The coronavirus will devastate the economy in ways unprecedented in modern times, slicing $1.5 trillion off the country’s gross domestic product this quarter and sending the unemployment rate soaring to 14%, the Congressional Budget Office said Friday.
And while the economy will pick up later this year, the jobs picture will grow worse, hitting 16% unemployment in the third quarter before rebounding, somewhat. According to the CBO’s projection, unemployment will still be above 10% at the end of 2021 — 20 months from now.
That would be a massive turnaround from before the virus, when the unemployment rate was 4%.
Things aren’t any better on the fiscal side of things, with CBO saying the federal deficit, which had been projected at $1 trillion this year and again next year, will now be $3.7 trillion this year and $2.1 trillion next year. And that’s before Congress and President Trump try to pass another recovery bill.
The previous record deficit was $1.4 trillion during the Great Recession that followed the 2008 Wall Street collapse.
The massive spending and tax-cut binge will pile on the debt, sending it soaring to 101% of GDP for the first time since World War II. It will reach 108% next year, CBO said. That’s nearly two decades faster than the agency predicted, pre-coronavirus.
CBO has been warning of unsustainable debt for years, but the virus will complicate efforts to rein it in.
“It’s one thing to run a deficit during a pandemic, but Washington’s long-term debt habit is suicidal,” said Sen.

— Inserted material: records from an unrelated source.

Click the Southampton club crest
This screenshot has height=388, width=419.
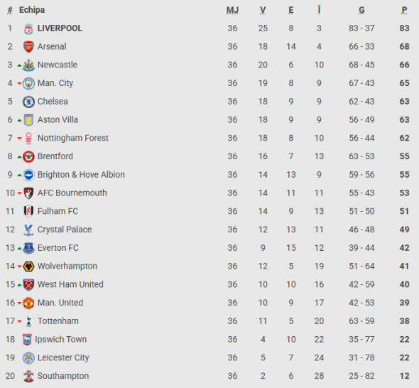(x=28, y=376)
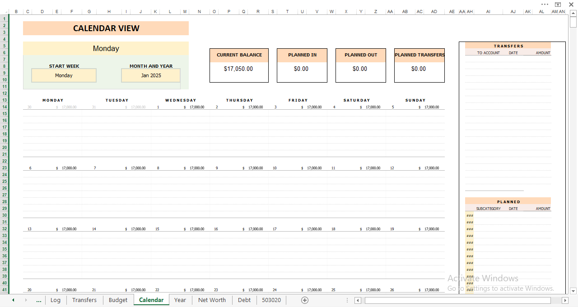The image size is (578, 307).
Task: Add a new worksheet with the plus icon
Action: click(305, 300)
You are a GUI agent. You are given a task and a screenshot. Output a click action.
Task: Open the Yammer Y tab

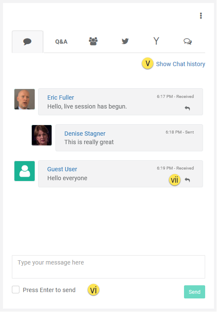(x=156, y=41)
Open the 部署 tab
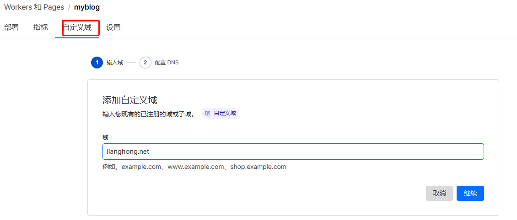Viewport: 517px width, 220px height. tap(11, 27)
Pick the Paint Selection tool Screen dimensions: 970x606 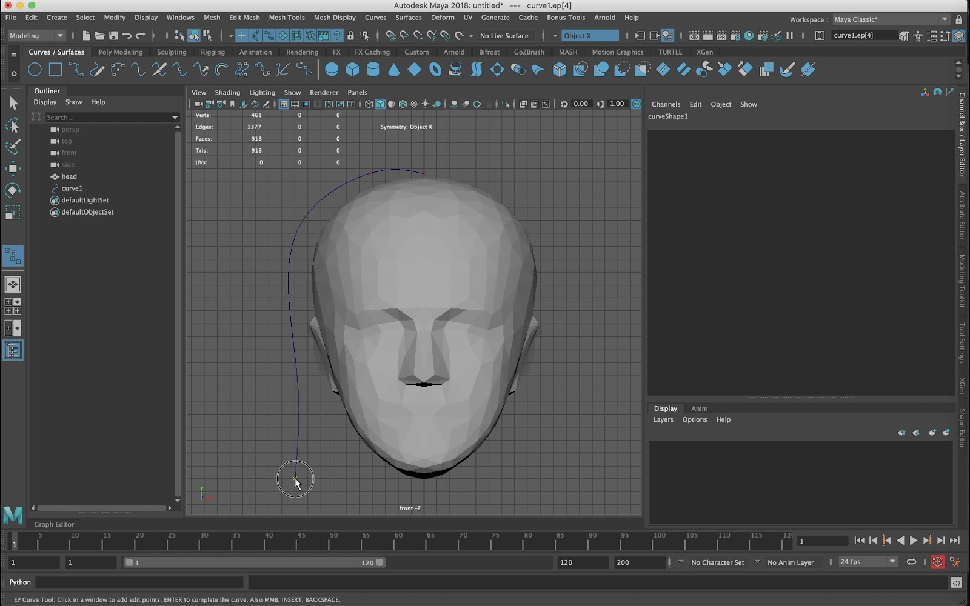coord(12,147)
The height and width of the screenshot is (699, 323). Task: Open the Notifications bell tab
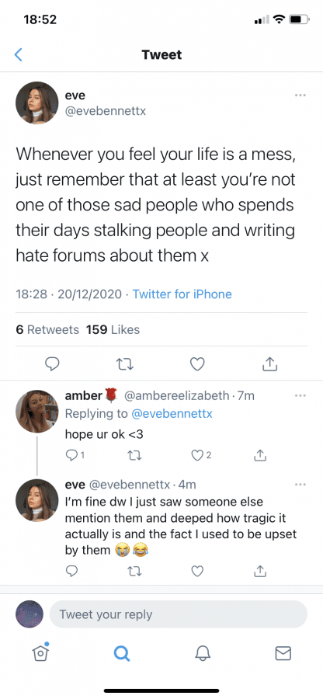click(203, 653)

Ben Sasse, Nebraska Republican, as he surveyed the new data. “Republicans and Democrats maxed out the credit cards during good times and now, when we’re in the middle of the coronavirus’ health and economic crises, we’re facing a bleak future.”
He said the virus should be a wake-up call.
“If politicians continue to ignore the problem, this debt will crush our kids,” he said.
The economy may already be in a recession. It takes two consecutive quarters of falling GDP to qualify as a recession, and CBO said the economy contracted by nearly 1% in the first quarter.
Combined with the nearly 12% drop this quarter, that would qualify.
But the rebound should also be strong.
CBO projects a 5.4% growth rate in the third quarter and 2.5% rate in the fourth quarter, even with the job market still in pain.
For 2021, CBO projects annual GDP growth of 2.8%.
The jobs numbers will be particularly painful for President Trump, who had made low unemployment a selling point of his term in office.
CBO says that participation in the economy, defined as those 16 years of age and older who are working or seeking jobs, will drop from 63.2% at the start of this year to 59.8% in the third quarter.
The last time it was below 60% was in 1971, just as women were entering the workforce en masse.
Even with improvement over the next 20 months, there will still be 6 million fewer people in the labor force than CBO projected in January.